MacKeeper, a suite of software that claims to offer protection for Apple products, has exposed up to 13 million customer records including names, addresses, IP addresses and user credentials.
Kromtech, the German firm behind MacKeeper, has said that it is aware of the flaw uncovered by white hat security researcher Chris Vickery, who revealed that a 21GB trove of sensitive data was easily accessible by using a specialised search engine called Shodan that indexes devices connected to the internet.
Vickery explained in a post on Reddit how he used Shodan to scan open ‘ports’ on the web, specifically focusing on incoming connections on a port that is associated with a database management system known as MongoDB.
“I had never even heard of MacKeeper or Kromtech until last night. I just happened upon it after being bored and doing a random port:27017 search on Shodan,” he said.
Vickery said that he was unable to make contact when he initially attempted to disclose the flaw to Kromtech. However, the firm quickly responded and moved to release a fix after he posted about the problem online.
The data was easily accessible owing to weak encryption, according to the researcher. More specifically, the firm was reportedly using MD5 hashes for passwords which is easily cracked using available tools.
“The data was/is publicly available. No exploits or vulnerabilities involved [in the search]. They published it to the open web with no attempt at protection,” Vickery said.
“If a company configures their database for public access, and it gets downloaded, I’d say it’s the company at fault.”

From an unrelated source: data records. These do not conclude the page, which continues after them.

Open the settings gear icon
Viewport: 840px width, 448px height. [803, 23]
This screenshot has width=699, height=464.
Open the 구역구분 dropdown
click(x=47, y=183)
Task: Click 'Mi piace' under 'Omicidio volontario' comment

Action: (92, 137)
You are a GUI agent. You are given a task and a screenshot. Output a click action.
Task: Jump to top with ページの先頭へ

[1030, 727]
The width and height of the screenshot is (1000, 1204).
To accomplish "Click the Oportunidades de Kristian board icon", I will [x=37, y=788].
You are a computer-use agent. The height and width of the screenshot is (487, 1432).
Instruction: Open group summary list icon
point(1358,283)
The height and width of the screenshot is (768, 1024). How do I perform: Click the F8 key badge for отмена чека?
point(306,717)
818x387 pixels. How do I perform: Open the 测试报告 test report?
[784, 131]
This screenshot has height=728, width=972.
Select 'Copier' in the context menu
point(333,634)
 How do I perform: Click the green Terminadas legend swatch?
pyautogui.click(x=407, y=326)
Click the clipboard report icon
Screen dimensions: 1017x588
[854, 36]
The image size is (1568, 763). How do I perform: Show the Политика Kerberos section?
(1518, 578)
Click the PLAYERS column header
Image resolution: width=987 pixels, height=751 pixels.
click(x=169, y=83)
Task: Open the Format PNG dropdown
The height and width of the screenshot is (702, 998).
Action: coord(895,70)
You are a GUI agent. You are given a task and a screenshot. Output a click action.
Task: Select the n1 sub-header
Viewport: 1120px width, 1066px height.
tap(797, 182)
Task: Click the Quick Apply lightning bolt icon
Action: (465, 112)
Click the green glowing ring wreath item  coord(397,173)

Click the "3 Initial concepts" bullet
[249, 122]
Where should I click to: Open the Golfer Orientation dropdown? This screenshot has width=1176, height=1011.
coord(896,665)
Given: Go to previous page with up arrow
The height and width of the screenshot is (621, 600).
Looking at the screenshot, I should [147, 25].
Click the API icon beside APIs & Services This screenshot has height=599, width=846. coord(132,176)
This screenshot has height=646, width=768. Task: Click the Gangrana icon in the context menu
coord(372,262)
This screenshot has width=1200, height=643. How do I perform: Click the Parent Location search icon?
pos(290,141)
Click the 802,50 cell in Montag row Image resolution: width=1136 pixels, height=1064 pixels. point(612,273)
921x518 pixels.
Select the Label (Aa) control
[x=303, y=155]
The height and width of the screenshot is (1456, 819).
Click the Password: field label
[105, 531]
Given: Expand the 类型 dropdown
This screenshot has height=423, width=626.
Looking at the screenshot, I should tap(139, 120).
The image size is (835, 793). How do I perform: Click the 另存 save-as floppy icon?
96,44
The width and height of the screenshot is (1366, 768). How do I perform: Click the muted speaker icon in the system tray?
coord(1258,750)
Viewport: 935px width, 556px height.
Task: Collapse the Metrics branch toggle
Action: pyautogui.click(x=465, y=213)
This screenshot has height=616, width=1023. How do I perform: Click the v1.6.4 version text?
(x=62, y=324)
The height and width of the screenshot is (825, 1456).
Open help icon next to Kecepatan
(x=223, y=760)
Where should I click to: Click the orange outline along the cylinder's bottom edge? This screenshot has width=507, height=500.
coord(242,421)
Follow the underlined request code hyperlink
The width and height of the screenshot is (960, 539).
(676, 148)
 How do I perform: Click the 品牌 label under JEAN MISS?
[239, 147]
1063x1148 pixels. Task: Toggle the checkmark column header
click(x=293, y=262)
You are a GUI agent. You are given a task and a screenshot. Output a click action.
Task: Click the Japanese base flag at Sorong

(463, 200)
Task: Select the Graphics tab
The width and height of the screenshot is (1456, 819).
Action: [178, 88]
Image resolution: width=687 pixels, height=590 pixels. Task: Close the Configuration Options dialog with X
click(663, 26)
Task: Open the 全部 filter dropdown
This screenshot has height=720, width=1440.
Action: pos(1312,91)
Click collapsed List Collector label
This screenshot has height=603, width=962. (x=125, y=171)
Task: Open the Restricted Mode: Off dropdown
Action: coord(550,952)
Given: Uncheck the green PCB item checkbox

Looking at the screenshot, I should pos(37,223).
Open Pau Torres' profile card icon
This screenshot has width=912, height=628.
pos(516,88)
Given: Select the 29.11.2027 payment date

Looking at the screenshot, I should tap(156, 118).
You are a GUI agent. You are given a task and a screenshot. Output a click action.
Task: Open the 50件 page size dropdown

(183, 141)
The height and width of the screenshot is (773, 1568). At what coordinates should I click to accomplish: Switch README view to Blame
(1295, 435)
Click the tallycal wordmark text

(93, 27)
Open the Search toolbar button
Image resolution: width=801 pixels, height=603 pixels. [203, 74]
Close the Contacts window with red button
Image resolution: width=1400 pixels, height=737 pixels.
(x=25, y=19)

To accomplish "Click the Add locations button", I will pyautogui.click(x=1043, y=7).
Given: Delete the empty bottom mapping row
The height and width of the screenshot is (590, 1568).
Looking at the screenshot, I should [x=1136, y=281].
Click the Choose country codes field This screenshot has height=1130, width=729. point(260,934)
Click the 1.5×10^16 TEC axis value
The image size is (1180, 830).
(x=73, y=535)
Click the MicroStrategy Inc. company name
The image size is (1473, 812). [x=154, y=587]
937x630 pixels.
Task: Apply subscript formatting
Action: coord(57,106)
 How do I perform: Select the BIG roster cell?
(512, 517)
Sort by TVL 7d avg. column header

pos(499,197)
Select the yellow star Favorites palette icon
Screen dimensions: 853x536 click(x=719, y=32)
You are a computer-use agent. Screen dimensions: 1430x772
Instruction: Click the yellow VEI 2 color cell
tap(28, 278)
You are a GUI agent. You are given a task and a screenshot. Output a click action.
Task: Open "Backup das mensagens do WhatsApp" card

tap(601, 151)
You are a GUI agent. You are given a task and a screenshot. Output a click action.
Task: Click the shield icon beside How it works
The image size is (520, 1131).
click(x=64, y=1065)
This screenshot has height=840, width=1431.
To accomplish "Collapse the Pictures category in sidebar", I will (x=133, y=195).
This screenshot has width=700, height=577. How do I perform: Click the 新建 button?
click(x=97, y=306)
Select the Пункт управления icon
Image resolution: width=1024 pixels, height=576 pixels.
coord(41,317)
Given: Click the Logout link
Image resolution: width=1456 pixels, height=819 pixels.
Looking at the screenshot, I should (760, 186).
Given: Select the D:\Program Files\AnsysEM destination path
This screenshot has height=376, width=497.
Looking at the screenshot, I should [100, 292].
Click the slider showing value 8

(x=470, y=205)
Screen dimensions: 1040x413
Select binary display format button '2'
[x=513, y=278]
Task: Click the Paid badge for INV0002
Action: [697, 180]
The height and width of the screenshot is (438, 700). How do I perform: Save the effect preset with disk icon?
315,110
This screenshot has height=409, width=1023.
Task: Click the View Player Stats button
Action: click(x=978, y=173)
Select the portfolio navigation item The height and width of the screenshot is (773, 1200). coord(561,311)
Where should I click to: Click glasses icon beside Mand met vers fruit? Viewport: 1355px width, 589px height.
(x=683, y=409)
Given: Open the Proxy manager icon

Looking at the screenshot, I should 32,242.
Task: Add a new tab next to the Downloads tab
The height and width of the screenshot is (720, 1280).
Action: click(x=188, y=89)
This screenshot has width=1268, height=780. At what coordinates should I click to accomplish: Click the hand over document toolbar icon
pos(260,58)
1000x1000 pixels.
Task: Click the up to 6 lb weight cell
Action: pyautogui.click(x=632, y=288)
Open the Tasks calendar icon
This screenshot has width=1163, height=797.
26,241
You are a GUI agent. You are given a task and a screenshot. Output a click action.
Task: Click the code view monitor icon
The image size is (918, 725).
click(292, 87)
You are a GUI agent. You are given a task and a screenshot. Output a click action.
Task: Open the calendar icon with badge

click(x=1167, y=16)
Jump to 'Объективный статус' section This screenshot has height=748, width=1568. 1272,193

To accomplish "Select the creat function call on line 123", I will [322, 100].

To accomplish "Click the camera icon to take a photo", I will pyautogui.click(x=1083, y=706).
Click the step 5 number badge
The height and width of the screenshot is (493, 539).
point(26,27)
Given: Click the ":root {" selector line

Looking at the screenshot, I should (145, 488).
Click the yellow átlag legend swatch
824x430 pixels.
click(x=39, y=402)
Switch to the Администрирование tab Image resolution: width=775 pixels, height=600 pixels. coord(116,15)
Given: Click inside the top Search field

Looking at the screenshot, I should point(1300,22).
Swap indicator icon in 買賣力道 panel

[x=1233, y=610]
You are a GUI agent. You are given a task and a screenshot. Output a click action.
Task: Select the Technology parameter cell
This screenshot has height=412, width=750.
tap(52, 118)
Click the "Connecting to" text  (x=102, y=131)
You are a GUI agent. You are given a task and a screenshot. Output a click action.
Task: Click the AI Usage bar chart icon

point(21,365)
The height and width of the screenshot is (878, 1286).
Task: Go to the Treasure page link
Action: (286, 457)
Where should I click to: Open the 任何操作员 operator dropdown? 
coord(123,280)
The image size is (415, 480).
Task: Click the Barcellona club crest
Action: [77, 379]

Vickery added that he found no credit card information but plenty of other information was accessible.
“The general information seems to be stuff like names, email addresses, usernames, password hashes, computer name, IP address, software licence and activation codes, type of hardware and type of subscription,” he said.
The researcher added that he has “no intention” of spreading the leaked data. “I would be hampering any sort of investigation into the matter by regulatory authorities if I were to immediately purge the data. As soon as I’m certain there are no parties that legitimately need to view the data, it will be destroyed,” he said.
MacKeeper has responded by claiming that analysis shows the researcher was the only person to gain access to the data and thanked Vickery for reporting the fault.
“All customer credit card and payment information is processed by a third-party merchant and was never at risk. Billing information is not transmitted or stored on any of our servers,” the firm said in an online statement.
“We do not collect any sensitive personal information of our customers. The only customer information we retain are name, products ordered, licence information, public IP address and user credentials such as product-specific usernames, password hashes for the customer’s web admin account where they can manage subscriptions, support, and product licences.”
Security expert Brian Krebs said he admired the researcher’s “courage and straightforward approach” to reporting the fault.
“His story is a good reminder about the importance of organisations using all of the resources available to them to find instances of public access to sensitive or proprietary data that shouldn’t be public,” he said.
MacKeeper users are urged to change their passwords immediately.